Тео не стал отвечать а просто кивнул головой.

— Ну, учитывая то, что ее арест более похож на похищение человека с целью шантажа, — спокойно сказал я, — полагаю, мои возможные действия могут лежать в очень широком интервале. От открытых боевых, а так же партизанско-террористических до… до оплаты выкупа по бартеру. —

На эту мою реплику Теодор просто отреагировал очень широкой и абсолютно беззлобной улыбкой.

— Полагаю, именно так! — Сказал он. — И поскольку спектр действий весьма широк, я именно поэтому и задал тебе конкретный вопрос: что именно ты готов сделать для освобождения дочери? —

Я не стал торопиться с ответом. Он мог подождать. Я тоже. У нас, как я понимаю, время не лимитировано. Учитывая тот факт, что я нахожусь в компании с человеком, который может им управлять. Поэтому я встал с табурета и подкинул еще пару полешков в очаг. После пол-кружки крепкого кофе я, наконец-то, стал согреваться!

— Давай отбросим сразу же крайние варианты. — Предложил я.

— Угу. — Ответил Тео, пережевывая горбушку хлеба.

— Ни воевать с тобой, ни платить тебе деньги, — сказал я ему, — я не хочу. Да и не могу. Поэтому и спросил вчера о том, что от меня требуется? Кроме естественно, того, что я уже два года просидел в Ялте девятнадцатого века со своей любимой женой. —

— Все бы так сидели! — Возразил он мне. И как мне показалось, с грустью в голосе.

— Тео, это все равно отсидка! — Начал-было я, но он меня прервал.

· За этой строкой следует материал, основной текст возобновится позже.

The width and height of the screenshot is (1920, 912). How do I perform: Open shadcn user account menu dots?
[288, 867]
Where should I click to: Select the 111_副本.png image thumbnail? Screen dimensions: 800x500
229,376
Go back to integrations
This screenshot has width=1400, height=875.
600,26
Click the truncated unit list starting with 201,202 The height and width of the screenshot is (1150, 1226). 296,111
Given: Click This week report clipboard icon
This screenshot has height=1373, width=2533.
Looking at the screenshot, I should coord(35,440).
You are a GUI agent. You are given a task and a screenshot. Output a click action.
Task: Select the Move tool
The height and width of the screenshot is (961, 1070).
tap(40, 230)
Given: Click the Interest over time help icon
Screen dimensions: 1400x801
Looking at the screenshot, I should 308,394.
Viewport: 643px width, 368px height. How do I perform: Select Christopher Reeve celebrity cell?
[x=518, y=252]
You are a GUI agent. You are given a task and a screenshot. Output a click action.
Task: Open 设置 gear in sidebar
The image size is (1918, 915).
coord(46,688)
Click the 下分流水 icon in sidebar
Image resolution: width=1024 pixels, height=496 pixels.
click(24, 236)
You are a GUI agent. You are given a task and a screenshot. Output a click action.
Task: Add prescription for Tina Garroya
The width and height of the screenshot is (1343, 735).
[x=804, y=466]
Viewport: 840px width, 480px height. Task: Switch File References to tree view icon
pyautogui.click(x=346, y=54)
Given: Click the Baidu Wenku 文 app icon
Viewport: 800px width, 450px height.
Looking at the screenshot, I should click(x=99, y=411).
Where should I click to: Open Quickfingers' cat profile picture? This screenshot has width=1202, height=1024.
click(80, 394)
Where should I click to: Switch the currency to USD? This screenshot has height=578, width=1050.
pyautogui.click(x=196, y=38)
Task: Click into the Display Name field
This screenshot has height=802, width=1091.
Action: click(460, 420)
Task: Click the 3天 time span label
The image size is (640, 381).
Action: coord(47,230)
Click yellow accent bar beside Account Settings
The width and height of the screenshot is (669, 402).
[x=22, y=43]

— Так. Давай-ка по порядку… Твоя дочь арестована не потому что я собирался тебя шантажировать. Это — самое главное. Она грубо нарушила Договор. Нагло и грубо. И уже не в первый раз!… И даже не в сотый!… Поэтому трое суток ареста на Пляже древнего океана, кишащего хищниками и бандитами, это минимум из того, что все они заслужили. Она как правонарушитель и те из ее конторы, кто принялся это правонарушение защищать. Им всем нужна была основательная встряска! С целью напомнить, что сохранность Истории — это вещь архиважная. С ней нельзя поступать так же необдуманно и спонтанно, как со своими фишками в казино. Это — первое. Второе. Никакие выкупы мне в этой связи не нужны. И свой вопрос: что бы ты, Гафур, сделал для того, чтобы вытащить с Пляжа свою дочь, — этот вопрос я тебе задал вчера не потому что нуждаюсь в чем-либо, а потому что мне просто необходимо знать то, насколько далеко ты мог бы зайти. Это понятно? —

— Угу! — Теперь уже промычал ему я, ибо в этот момент так же жевал. Потом проглотил и сказал, вставая со своего места. — Она, тем не менее, моя дочь, Тео. И подвергать ее жизнь и ее здоровье такому риску, как там на Пляже, я никому не позволю. Даже тебе. Я ценю тебя как гениального организатора и радушного хозяина! Но… —

С этими словами я спокойно снял с плечь волчью шкуру и положил ее на лавочку. А потом поманил его к себе жестом рук. Пусть посмотрит, насколько далеко я готов зайти. Я был в отличной форме!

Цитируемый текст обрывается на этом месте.